**WORK TO COMPLETE**
Could you give these records again with "dropdown" switched to "menu" and everything else unchanged? Leave the pictures out.

=== ROWS ===

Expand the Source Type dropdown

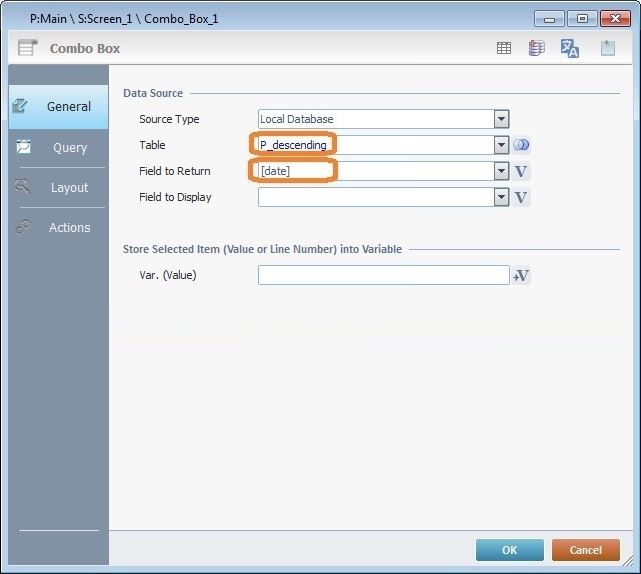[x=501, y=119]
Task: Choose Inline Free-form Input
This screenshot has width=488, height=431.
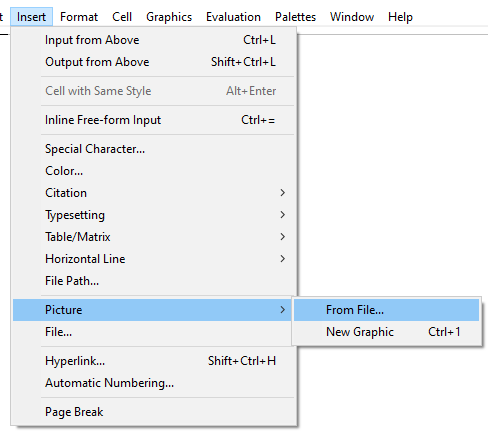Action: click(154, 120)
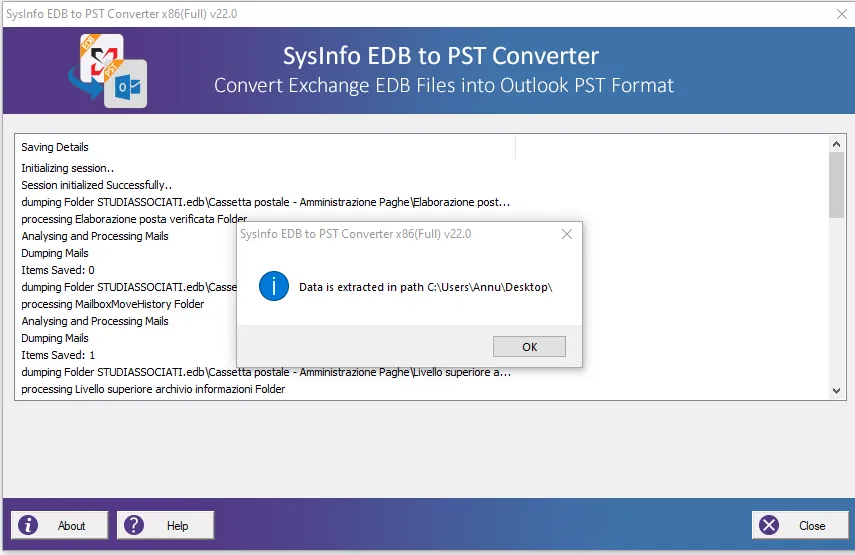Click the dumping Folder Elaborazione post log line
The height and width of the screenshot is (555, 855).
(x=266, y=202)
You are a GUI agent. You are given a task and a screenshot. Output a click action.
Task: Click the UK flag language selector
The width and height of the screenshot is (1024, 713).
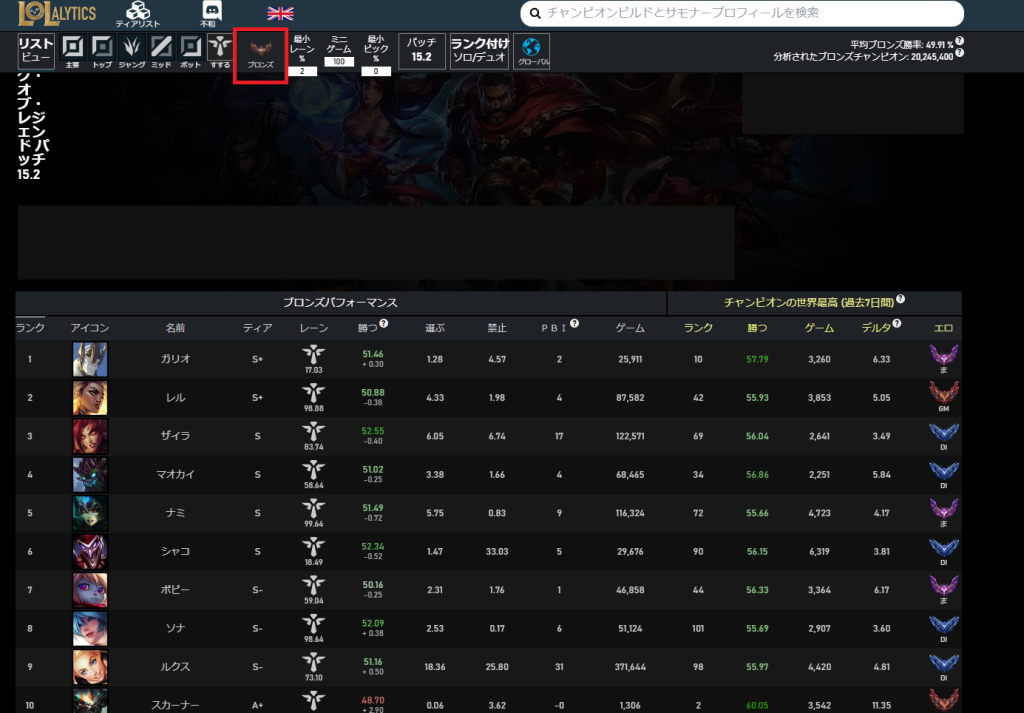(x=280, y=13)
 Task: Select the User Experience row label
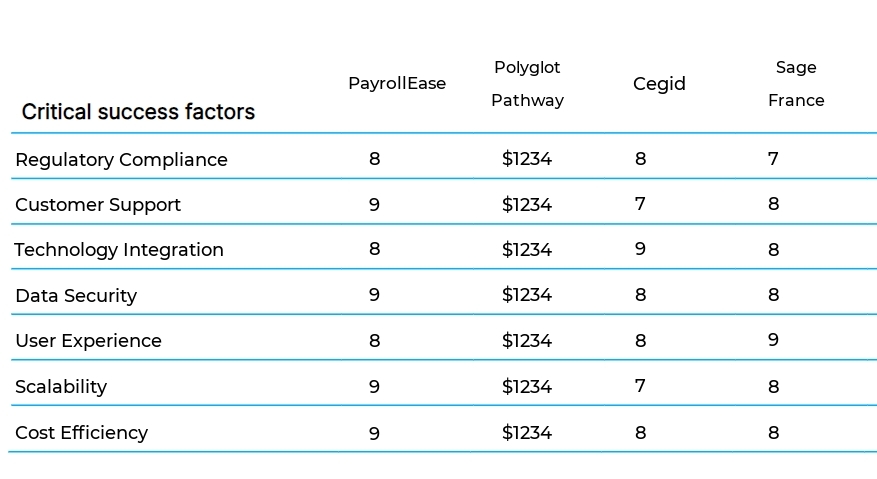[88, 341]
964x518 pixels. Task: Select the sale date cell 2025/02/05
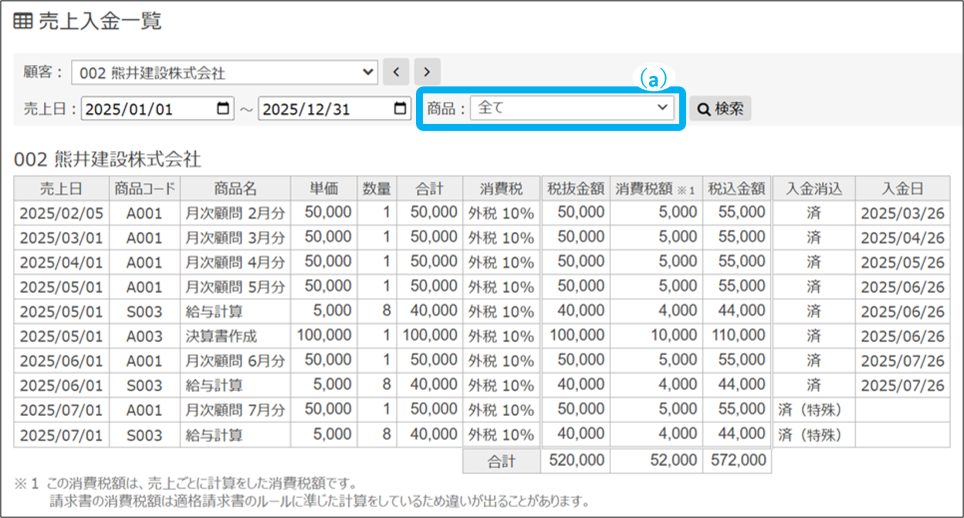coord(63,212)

===

**RESPONSE**
Expand the Source Type menu

[x=501, y=119]
Task: Choose Inline Free-form Input
This screenshot has width=488, height=431.
Action: click(154, 120)
Click the dumping Folder Elaborazione post log line
The height and width of the screenshot is (555, 855).
(x=266, y=202)
You are a GUI agent. You are given a task and a screenshot. Output a click action.
Task: Click the UK flag language selector
The width and height of the screenshot is (1024, 713).
(x=280, y=13)
 Task: Select the User Experience row label
[88, 341]
964x518 pixels. Task: Select the sale date cell 2025/02/05
coord(63,212)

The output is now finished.